• _DATA PROVIDED_:

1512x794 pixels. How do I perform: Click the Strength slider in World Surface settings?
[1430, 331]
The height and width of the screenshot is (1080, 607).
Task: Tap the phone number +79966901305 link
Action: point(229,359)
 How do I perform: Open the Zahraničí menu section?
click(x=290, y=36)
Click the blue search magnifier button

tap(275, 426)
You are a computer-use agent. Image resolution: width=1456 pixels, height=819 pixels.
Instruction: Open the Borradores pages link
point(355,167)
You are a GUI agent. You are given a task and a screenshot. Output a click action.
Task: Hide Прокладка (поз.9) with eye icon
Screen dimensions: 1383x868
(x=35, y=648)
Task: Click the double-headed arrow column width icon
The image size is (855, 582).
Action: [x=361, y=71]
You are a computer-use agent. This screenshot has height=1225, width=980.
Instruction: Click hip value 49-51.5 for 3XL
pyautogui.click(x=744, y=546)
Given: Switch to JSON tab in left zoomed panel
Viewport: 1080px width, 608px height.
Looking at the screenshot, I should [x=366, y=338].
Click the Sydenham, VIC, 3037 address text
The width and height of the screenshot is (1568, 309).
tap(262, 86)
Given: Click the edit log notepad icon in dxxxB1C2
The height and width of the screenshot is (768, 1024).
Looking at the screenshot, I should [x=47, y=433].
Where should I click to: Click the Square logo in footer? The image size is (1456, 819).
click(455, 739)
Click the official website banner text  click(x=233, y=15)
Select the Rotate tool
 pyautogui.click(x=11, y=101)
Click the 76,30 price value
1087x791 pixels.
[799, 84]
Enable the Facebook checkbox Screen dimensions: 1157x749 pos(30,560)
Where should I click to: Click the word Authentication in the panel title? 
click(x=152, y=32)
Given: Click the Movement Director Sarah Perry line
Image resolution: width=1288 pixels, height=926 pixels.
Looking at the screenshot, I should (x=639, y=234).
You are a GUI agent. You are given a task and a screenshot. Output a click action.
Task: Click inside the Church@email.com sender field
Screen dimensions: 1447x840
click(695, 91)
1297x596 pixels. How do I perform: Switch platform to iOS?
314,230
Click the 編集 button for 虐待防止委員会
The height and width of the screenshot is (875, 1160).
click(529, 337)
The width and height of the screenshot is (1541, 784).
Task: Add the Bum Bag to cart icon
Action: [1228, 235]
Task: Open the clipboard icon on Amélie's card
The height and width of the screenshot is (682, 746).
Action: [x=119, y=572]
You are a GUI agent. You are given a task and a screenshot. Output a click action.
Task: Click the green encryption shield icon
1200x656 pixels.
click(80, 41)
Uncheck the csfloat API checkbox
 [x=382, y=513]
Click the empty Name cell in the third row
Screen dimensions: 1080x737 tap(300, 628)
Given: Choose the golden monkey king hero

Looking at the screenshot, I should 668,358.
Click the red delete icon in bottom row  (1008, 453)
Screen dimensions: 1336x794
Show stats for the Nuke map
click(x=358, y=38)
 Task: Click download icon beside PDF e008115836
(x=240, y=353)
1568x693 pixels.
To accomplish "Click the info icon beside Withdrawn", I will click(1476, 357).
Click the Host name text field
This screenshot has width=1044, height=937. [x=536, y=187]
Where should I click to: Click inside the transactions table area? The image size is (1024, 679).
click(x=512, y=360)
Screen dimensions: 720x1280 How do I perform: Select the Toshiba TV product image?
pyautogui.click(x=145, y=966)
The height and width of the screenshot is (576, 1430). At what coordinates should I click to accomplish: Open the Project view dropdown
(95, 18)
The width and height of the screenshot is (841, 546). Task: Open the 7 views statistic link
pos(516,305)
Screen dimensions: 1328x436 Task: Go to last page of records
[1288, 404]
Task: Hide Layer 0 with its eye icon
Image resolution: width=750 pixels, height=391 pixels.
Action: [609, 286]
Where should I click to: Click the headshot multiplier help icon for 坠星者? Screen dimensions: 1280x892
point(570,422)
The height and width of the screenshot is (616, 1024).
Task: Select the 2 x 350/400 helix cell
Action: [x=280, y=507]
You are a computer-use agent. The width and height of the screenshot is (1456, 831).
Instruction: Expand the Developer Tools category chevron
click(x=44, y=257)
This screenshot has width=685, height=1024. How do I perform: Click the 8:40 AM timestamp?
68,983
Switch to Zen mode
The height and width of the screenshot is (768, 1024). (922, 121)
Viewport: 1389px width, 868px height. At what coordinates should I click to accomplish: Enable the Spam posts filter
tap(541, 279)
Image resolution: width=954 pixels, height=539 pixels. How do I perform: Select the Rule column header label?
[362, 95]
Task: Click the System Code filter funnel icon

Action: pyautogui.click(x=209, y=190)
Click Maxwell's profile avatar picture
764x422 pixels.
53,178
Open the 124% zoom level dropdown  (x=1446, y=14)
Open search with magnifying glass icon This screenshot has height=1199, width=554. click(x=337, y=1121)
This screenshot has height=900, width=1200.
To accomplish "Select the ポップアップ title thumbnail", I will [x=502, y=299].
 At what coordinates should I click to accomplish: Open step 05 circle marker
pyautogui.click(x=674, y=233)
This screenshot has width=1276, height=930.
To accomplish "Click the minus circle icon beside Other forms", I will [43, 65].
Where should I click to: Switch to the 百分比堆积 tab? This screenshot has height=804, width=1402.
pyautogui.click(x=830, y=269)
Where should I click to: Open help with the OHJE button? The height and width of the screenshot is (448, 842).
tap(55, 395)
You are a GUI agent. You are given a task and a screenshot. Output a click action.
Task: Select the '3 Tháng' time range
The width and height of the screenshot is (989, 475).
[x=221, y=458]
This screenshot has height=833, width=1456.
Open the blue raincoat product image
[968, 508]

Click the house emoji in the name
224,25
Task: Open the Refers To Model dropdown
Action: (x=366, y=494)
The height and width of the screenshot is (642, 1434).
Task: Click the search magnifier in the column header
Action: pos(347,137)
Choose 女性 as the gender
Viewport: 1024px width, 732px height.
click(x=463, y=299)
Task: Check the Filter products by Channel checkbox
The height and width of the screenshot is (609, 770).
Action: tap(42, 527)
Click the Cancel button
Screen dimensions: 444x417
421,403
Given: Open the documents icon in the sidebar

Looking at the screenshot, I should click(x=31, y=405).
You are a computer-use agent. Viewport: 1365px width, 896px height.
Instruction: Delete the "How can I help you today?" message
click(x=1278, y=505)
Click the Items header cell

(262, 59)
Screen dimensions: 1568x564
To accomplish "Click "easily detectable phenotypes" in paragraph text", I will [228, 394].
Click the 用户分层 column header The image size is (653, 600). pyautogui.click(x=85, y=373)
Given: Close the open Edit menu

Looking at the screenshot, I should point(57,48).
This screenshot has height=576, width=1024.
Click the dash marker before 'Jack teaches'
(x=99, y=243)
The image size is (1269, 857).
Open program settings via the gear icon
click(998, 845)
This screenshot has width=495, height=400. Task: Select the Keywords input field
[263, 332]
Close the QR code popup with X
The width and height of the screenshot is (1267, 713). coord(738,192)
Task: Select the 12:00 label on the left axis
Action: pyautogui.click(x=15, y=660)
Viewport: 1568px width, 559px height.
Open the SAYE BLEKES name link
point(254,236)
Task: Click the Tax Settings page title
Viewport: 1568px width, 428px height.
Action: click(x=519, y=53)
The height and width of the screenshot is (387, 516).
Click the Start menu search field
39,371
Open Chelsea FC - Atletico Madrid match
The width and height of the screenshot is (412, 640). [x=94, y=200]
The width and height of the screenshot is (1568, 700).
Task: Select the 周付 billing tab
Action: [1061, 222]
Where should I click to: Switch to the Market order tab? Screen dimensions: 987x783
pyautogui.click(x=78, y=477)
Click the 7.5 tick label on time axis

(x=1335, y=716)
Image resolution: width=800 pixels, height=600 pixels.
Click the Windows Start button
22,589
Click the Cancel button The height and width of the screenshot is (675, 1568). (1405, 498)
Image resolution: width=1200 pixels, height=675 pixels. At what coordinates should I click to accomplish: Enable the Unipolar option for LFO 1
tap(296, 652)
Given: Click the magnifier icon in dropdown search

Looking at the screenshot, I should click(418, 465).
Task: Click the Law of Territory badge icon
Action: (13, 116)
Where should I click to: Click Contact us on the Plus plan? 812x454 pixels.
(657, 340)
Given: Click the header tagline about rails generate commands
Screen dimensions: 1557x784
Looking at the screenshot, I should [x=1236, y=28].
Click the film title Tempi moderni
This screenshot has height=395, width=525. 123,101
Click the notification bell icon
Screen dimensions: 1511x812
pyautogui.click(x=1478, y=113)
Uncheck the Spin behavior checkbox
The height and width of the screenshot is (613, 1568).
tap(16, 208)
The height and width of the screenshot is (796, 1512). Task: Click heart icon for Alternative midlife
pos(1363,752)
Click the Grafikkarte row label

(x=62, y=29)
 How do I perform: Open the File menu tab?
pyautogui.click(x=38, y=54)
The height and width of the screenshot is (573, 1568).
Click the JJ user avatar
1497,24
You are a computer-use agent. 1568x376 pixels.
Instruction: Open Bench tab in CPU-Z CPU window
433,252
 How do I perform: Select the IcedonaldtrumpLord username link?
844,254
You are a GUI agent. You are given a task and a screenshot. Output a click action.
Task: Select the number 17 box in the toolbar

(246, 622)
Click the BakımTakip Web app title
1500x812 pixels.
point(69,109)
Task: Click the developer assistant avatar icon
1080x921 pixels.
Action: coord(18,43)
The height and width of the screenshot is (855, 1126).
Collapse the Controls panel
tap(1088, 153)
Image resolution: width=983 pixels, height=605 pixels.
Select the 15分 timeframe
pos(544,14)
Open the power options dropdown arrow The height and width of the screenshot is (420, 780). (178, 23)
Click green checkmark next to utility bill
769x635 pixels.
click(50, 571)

• _GIVEN TASK_: Return the part of the entries above that opens with the line containing "Task: Hide Layer 0 with its eye icon" and closes with the line containing "Action: [609, 286]", reproducing each line verbatim.

• _SOLUTION TO THIS TASK_:
Task: Hide Layer 0 with its eye icon
Image resolution: width=750 pixels, height=391 pixels.
Action: [609, 286]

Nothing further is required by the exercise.